5.2.2 Handling suzuki stack delay with Output Buffer
The Output Buffer is another parallel shift register that allows the storing of values that need to be sent to the Hot zone. The Output Buffer is necessary as there is a frequency limitation on the Suzuki stack (Mustafa and Köse, 2022), which is used to transmit data out of the 4K zone. In particular, transmitting data from the Icy zone to the Hot zone requires a Suzuki stack, which amplifies the pulse voltages to be compatible with CMOS operations. This process is slow, and hence, the Output Buffer will supply values to the Suzuki stack so that the computation that is occurring in the Icy zone does not need to stall. Only values to be transmitted to the Hot zone enter the Output Buffer. If a value is not going to be transmitted to the Hot zone, then it either is sent for immediate reuse by the ALU, the Dependency Buffer, or the Hot Driven Register File. The destination of the output value is determined by the metadata generated by the compiler based on the distance of data dependency.

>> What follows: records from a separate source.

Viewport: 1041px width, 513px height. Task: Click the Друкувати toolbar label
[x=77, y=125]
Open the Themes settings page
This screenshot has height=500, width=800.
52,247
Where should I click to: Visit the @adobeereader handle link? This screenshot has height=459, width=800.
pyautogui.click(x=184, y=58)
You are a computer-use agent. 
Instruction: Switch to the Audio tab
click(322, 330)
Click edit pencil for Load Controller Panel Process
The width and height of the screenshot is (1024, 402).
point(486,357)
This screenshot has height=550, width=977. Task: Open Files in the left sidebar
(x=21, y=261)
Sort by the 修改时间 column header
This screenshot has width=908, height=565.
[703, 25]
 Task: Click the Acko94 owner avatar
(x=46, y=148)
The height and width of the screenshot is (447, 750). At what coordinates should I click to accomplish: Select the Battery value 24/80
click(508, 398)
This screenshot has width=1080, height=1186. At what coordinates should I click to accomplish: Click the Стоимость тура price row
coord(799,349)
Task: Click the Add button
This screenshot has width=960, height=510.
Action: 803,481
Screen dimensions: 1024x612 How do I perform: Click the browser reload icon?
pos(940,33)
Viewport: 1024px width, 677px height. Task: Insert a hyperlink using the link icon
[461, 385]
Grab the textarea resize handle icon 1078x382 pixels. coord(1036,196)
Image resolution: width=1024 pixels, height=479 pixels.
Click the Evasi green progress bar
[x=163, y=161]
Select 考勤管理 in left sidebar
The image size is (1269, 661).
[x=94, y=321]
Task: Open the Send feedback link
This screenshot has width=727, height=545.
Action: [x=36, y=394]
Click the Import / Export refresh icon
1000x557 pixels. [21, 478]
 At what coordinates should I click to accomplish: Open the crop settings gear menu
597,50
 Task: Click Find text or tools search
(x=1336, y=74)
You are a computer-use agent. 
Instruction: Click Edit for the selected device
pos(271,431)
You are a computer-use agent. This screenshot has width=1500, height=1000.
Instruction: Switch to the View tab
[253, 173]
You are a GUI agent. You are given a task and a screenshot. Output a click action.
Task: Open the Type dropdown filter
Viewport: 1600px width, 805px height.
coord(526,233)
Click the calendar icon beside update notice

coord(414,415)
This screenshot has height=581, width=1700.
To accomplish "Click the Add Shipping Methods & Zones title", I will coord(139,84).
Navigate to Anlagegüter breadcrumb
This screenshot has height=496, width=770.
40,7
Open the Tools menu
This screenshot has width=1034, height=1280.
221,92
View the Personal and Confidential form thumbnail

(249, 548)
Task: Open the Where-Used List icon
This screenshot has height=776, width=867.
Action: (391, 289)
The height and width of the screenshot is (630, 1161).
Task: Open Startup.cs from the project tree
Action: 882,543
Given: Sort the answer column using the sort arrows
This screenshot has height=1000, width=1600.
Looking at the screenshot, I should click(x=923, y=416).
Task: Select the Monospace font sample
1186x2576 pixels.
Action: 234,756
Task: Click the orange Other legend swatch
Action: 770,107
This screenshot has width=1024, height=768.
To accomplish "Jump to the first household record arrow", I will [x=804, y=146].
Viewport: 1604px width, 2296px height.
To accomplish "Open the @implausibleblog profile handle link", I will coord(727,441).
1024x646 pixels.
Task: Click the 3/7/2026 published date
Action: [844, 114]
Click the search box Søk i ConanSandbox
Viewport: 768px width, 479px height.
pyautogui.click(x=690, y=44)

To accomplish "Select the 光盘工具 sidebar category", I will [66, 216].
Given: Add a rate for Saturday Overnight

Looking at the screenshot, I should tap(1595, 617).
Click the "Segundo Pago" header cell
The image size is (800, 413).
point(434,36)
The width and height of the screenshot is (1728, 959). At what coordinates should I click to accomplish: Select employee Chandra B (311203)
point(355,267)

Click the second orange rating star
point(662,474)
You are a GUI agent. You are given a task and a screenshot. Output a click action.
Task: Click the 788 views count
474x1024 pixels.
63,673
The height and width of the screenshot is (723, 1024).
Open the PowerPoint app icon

5.3 Handling memory operations
In this design, we assume that the necessary data (that fits within our SFQ memory structures) has already been transferred onto the superconducting fabric prior to execution in the Icy zone. This assumption is grounded in the use of established data movement strategies, such as prefetching and preloading, which proactively bring data closer to the point of computation. Prefetching techniques—especially stride-based schemes—anticipate upcoming memory accesses by analyzing access patterns in loop-heavy workloads, and load the corresponding data into the Hot zone memory hierarchy. Subsequently, the preloaded data is explicitly pushed into the Icy zone ensuring its availability before execution begins. By relying on this upfront data movement, the Icy zone can operate with minimal stalls and reduced dependency on real-time memory access, which is critical given the latency and bandwidth limitations of the cryogenic interconnect between thermal zones. However, due to the limited storage capacity within the Icy Zone, some data will need to be transmitted close to it is execution, resulting in processor stalls, accounted for in our simulation.
6 Methodology
6.1 Icy-hot simulator
We implemented all the Icy-Hot functionality and created a cycle-accurate simulator based on PIN Binary Instrumentation Tool (Luk et al., 2005). The simulator is interfaced with the instruction traces received from the instrumented binary. The front end of our simulator attaches the compiler-generated metadata to the source and destination registers. For instance, the simulator considers a loop block of instructions to determine which destination registers to be mapped to the Hot-Driven Register File and which destination registers to be mapped to the Dependency buffer. In summary, our simulator’s front end emulates the compiled code behavior with the metadata information that is required for Icy zone execution.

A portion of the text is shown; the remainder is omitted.